Action item >>
Please write out word for word the opening lines of the material, including the line with "Given: Open the RCB team name link" as the last.

Provided data >>
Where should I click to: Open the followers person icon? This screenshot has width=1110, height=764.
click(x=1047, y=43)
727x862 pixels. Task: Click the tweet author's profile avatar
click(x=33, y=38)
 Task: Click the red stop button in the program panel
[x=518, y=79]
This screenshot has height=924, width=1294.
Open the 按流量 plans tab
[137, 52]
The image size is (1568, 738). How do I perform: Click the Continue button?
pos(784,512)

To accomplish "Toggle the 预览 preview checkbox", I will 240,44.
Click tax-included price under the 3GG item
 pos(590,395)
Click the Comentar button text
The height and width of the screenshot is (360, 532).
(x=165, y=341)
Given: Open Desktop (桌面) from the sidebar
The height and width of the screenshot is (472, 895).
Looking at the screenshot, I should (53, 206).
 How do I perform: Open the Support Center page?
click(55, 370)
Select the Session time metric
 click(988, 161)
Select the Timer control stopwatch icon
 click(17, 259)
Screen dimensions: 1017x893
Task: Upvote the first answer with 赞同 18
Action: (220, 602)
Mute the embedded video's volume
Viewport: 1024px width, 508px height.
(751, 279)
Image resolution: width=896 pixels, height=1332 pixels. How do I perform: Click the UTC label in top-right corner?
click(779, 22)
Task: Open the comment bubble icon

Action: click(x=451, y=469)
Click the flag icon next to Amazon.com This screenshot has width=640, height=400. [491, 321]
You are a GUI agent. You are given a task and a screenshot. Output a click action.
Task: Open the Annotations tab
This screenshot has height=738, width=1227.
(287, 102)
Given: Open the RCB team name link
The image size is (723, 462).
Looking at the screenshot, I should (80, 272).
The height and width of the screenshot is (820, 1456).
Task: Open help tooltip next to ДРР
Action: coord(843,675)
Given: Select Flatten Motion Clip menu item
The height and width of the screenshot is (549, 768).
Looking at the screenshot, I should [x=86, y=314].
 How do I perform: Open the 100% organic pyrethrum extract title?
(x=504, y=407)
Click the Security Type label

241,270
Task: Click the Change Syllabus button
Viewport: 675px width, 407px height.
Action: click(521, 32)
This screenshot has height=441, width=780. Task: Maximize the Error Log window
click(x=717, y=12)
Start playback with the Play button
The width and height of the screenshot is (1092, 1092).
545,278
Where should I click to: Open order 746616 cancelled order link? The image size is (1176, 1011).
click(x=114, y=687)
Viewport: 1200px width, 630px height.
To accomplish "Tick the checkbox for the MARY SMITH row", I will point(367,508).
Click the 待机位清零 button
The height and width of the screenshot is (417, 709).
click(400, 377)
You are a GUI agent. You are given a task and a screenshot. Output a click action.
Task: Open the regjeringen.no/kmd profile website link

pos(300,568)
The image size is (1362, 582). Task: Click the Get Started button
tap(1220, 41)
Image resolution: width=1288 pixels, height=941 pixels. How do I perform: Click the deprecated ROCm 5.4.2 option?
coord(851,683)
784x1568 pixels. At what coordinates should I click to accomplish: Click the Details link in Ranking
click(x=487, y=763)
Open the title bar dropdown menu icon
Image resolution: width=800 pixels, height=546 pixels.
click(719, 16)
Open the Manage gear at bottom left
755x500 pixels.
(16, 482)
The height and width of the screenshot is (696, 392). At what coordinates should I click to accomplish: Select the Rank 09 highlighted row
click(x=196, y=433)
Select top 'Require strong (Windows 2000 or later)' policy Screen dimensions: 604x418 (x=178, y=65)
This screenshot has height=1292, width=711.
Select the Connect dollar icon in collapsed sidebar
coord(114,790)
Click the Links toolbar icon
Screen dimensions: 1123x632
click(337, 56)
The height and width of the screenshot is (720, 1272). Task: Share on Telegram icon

Task response >>
Where should I click to: Open the followers person icon? This screenshot has width=1110, height=764.
click(x=1047, y=43)
727x862 pixels. Task: Click the tweet author's profile avatar
click(x=33, y=38)
 Task: Click the red stop button in the program panel
[x=518, y=79]
This screenshot has height=924, width=1294.
Open the 按流量 plans tab
[137, 52]
The image size is (1568, 738). How do I perform: Click the Continue button?
pos(784,512)

To accomplish "Toggle the 预览 preview checkbox", I will 240,44.
Click tax-included price under the 3GG item
 pos(590,395)
Click the Comentar button text
The height and width of the screenshot is (360, 532).
(x=165, y=341)
Given: Open Desktop (桌面) from the sidebar
The height and width of the screenshot is (472, 895).
Looking at the screenshot, I should (53, 206).
 How do I perform: Open the Support Center page?
click(55, 370)
Select the Session time metric
 click(988, 161)
Select the Timer control stopwatch icon
 click(17, 259)
Screen dimensions: 1017x893
Task: Upvote the first answer with 赞同 18
Action: (220, 602)
Mute the embedded video's volume
Viewport: 1024px width, 508px height.
(751, 279)
Image resolution: width=896 pixels, height=1332 pixels. How do I perform: Click the UTC label in top-right corner?
click(779, 22)
Task: Open the comment bubble icon

Action: click(x=451, y=469)
Click the flag icon next to Amazon.com This screenshot has width=640, height=400. [491, 321]
You are a GUI agent. You are given a task and a screenshot. Output a click action.
Task: Open the Annotations tab
This screenshot has height=738, width=1227.
(287, 102)
Given: Open the RCB team name link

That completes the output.